For me, I seek teachers who are frank, no-nonsense, challenging but also with a deep joy for living, movement, sharing and able to challenge my ideas and movement so that I push further than is comfortable, but doing so with a compassionate and attentive instructor overseeing.
I seek teachers who are passionate about what they know and always open and curious to learning and seeing what they know in a new light. I seek teachers who are exceptional students. I see this in myself as a deeply curious person.
Using anecdotes, spiritual texts, poetry, stories passed down from family and friends, Donna has not written a step-by-step guide for dummies on the spiritual life by any means. This is, however, not also a prescriptive text but one that like all great teachings, invites us to question what we think we are certain about and then to indulge new ideas and practices in our daily life and to also appreciate that our approach to life and to yoga will change with circumstances, age and experience.

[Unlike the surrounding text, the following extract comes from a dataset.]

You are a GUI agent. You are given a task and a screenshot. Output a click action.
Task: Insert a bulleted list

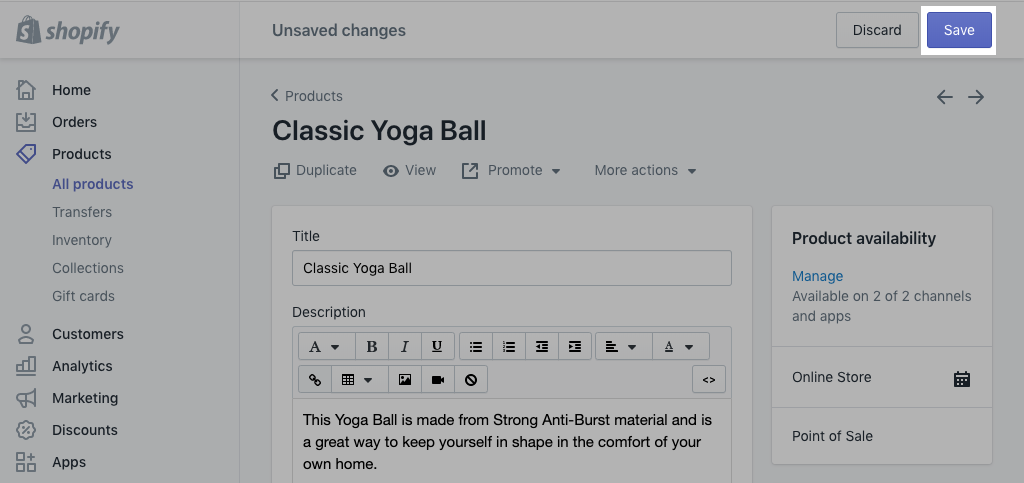(x=476, y=347)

My only niggles are very few really. I also think that with time and consideration, and more practice, I may change my mind on finding them niggles at all. Towards the end of the book, one chapter makes a few references to what particular age groups, from the 20s to the 30s “normally do”. As a yoga instructor and a writer, I meet many people of all cultures, ages, gender identity and what I have learned, is that there is no “normal”. In yoga particularly, instructors are a wild and diverse group of spiritual seekers of all ages and physical abilities. To define age groups and what they should or should not be doing is an exercise in narrowing down what a life ought to look like. This is perhaps just my sensitive interpretation though!

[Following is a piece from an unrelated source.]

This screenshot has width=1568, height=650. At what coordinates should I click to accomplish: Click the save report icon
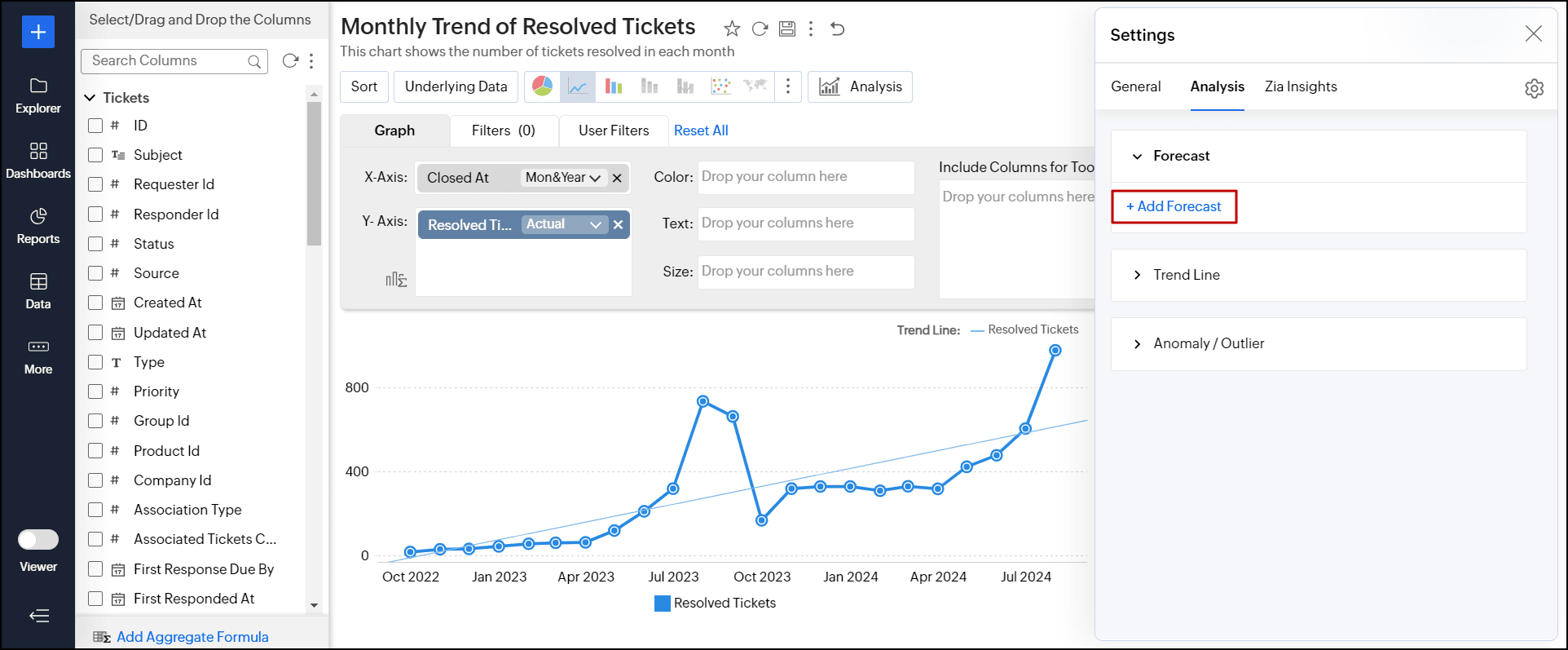click(x=786, y=29)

Donna is candid to a very controlled and short extent, in revealing family trouble that lead to an eating disorder in her twenties, exacerbated by dance training where her teacher made derogatory remarks about her less-than-bony physique. This is a common experience for many who studied dance or gymnastics as children and teens and found their bodies became battlegrounds for control and aesthetic worth. I know I have had my battles and it is enormously comforting to me to also know there are many well-known and honest international yoga teachers who speak about overcoming these lethal disorders to find a love and appreciation for their bodies through yoga. This may sound simplistic, and it is not through doing tree pose and having some amazing moment of enlightenment that acceptance and appreciation is nurtured in the body.

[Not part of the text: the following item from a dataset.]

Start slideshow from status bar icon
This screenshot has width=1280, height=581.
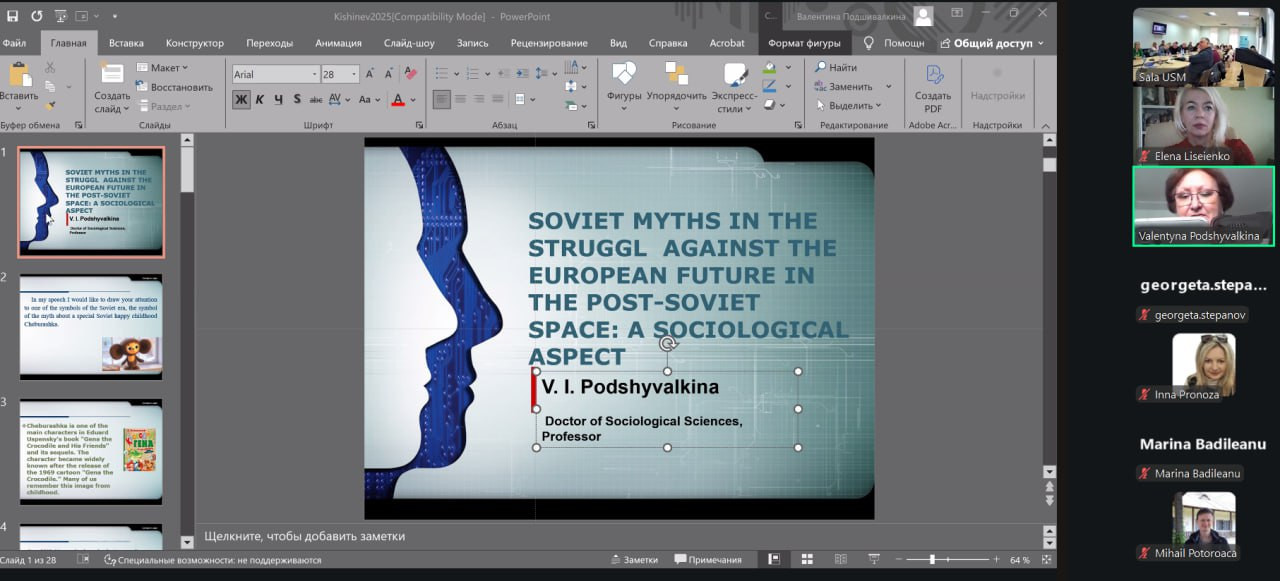point(873,559)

It is, as Donna reveals in Bringing Yoga To Life, through questioning, studying, and also accepting the mystery of life and having faith. This doesn’t mean worshipping God or Buddha or identifying with a religion. This means accepting the enormous joy and rarity of actually being here at all, of all the endlessly possible genetic and energetic combinations of a human being, you are here. This means accepting that we are not alone – we exist as part of the universe, and it exists in us. I am still considering what I read in Donna’s book. Hourly, daily, weekly. It has inspired me to seek more reading and to approach my classes with a greater curiosity and desire to inspire that same curiosity and joy in yoga as a spiritual practice in which asanas are an element but not the end goal.
Originally published in 2005, this is a book that has not aged nor can I imagine it will ever be redundant. For curious yogis and those who seek to embrace yoga on, off and beyond the mat and the routines of daily life. I had the great fortune to read this book via SocialBookCo.